Posted by egm1947, 04-08-2011, 08:26 AM
Hi to All, I've been under a DDoS attack for the last 3 days. I have a server with 100TB.com and they have had the IP of the domain being hammered "Null Routed" and it still continues. I put the domain on a different IP to see if it was the domain name or just the IP that was being hammered. It is the Ip, but my traffic to the new IP dropped by 90%, so it really didn't help. I have CSF, Mod Security, & ClamAV. I "CANNOT" afford any of the DDoS Company's charging $100 to multi $1000's. I have a friend who helped setup my server with the basics. I have read that there are some help out there, programs installed in server root, but the last thing I want to do is get in there a screw up the server, as I have a few paid clients who share the server prices. So If there is any suggestions, or a hands-on helper (preferred) Please reply. Thanks
Posted by Squidix - SamBarrow, 04-08-2011, 08:30 AM
There's really not much you can do about a DDoS attack without expensive protective equipment. How many servers are the attacks coming from? Have you contacted the abuse depts at the DCs hosting them?
Posted by egm1947, 04-08-2011, 08:32 AM
I have no idea, How do I find out that information?
Posted by Squidix - SamBarrow, 04-08-2011, 08:37 AM
If you can get into your server install iptraf, that can help you track down the incoming traffic.
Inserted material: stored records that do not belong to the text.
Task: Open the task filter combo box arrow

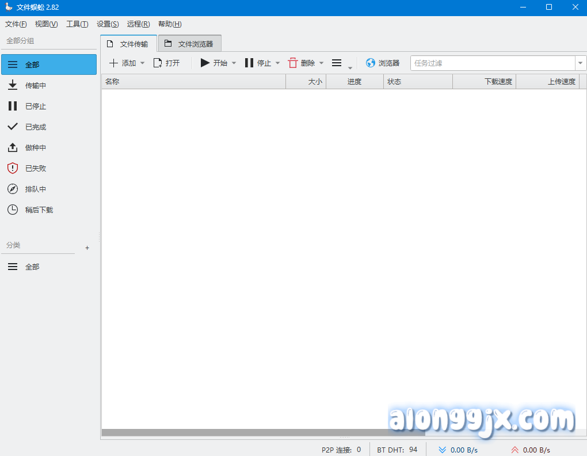Action: 580,63
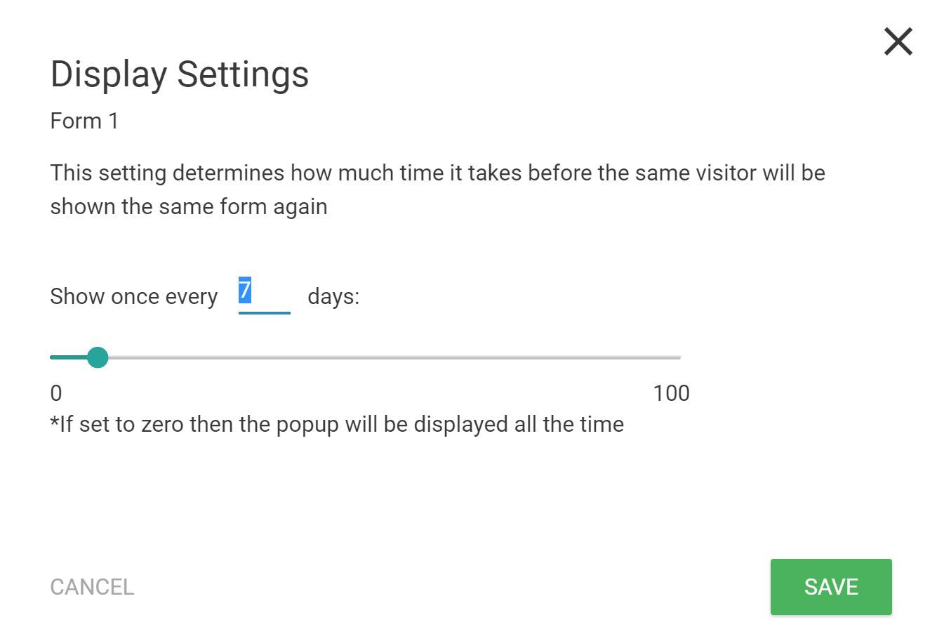The image size is (930, 641).
Task: Close the Display Settings dialog with X
Action: coord(898,41)
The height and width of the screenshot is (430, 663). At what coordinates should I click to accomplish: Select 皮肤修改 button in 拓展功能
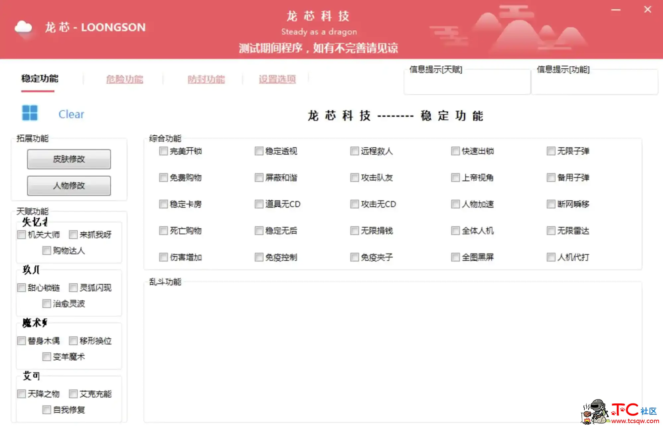point(70,159)
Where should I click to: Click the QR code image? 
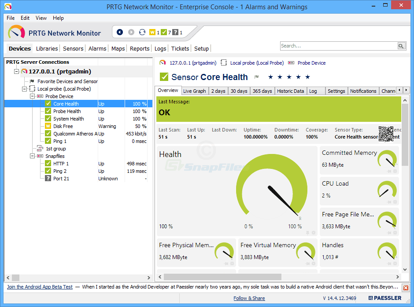386,134
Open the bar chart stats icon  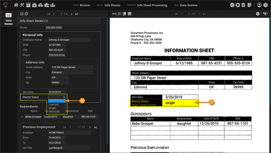click(x=53, y=5)
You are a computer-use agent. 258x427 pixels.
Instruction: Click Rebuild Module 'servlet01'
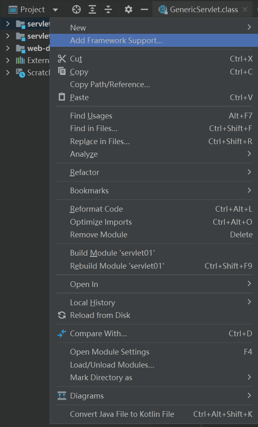coord(117,266)
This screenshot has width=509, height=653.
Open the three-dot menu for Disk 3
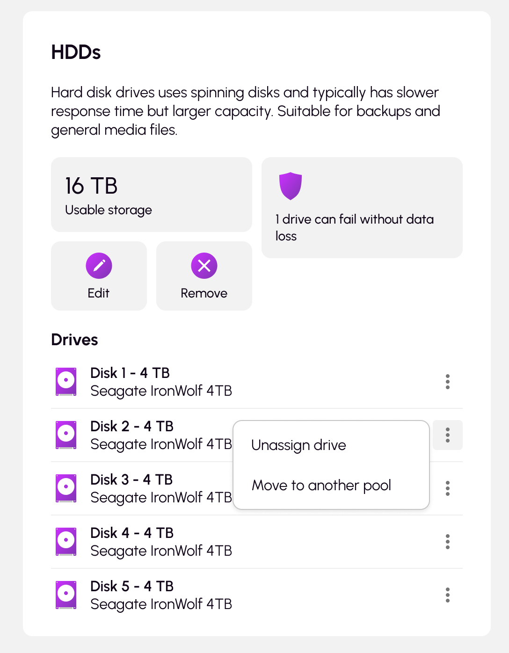point(448,488)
These things aren't easy to trace though without server admin experience, so you might want to get an expert to help you. Rack911 is pretty well known on WHT for this kind of stuff.
Posted by egm1947, 04-08-2011, 08:53 AM
Thank you, That's why I posted here. At 64, I'm that old dog that forgot what a bone is, let alone how to chase it. Figured This would be a good place to find a willing expert. Found out that "iptraf" is installed, my friend doesn't know how to use it in conjunction with DDoS. Last edited by egm1947; 04-08-2011 at 08:58 AM.
Posted by FayaMan, 04-08-2011, 09:26 AM
I dont know what type of DDOS attack you have but maybe you could try cloudflare . Im not sure its going to work but it would be a nice way to filter to trafic in a easy way
Posted by Squidix - SamBarrow, 04-08-2011, 09:29 AM
You can try a DDoS mitigation service, but usually it's just not worth the cost unless you're in a high risk industry where this type of thing is commonplace.
Posted by viGeek, 04-08-2011, 10:41 AM
You can give something like ddos-deflate a shot or alternatively: https://github.com/vigeek/ddoSutil Can block countries, certain requests, limit connections etc.
Posted by damoncloudflare, 04-08-2011, 07:56 PM
Hi, I just wanted to advise that CloudFlare is not a full DDoS solution at all. While we can help mitigate the effects of some attacks, we will go direct for sites that are getting hit with too much attack traffic. You definitely want to look at other solutions with your hosting provider for coping with DDoS.
Posted by egm1947, 04-08-2011, 08:10 PM
I'm in good shape now, thanks to the super effort of a great person. I can't thank "viGeek" enough for the work on my server! A Big Thank You "viGeek"
Posted by ddosguru, 04-09-2011, 03:08 AM
What did viGeek do to your server that has any chance of preventing your hosting provider from implementing a null route? If your provider null routes you due to an attack of any significant size, there is nothing that can be done at the system level to prevent it.
Posted by adamnp, 04-09-2011, 08:50 AM
I see that you got it rectified, however in the future seeing how you are on 100TB, I'm imaging your machines are at SoftLayer, why not ask your provider to ask that your affected IP's be placed behind the Cisco Guard? It works well
Posted by viGeek, 04-09-2011, 03:20 PM
The attack itself was relatively minor in regards to bandwidth/scope, was able to handle it locally on the box due to the amount of available resources.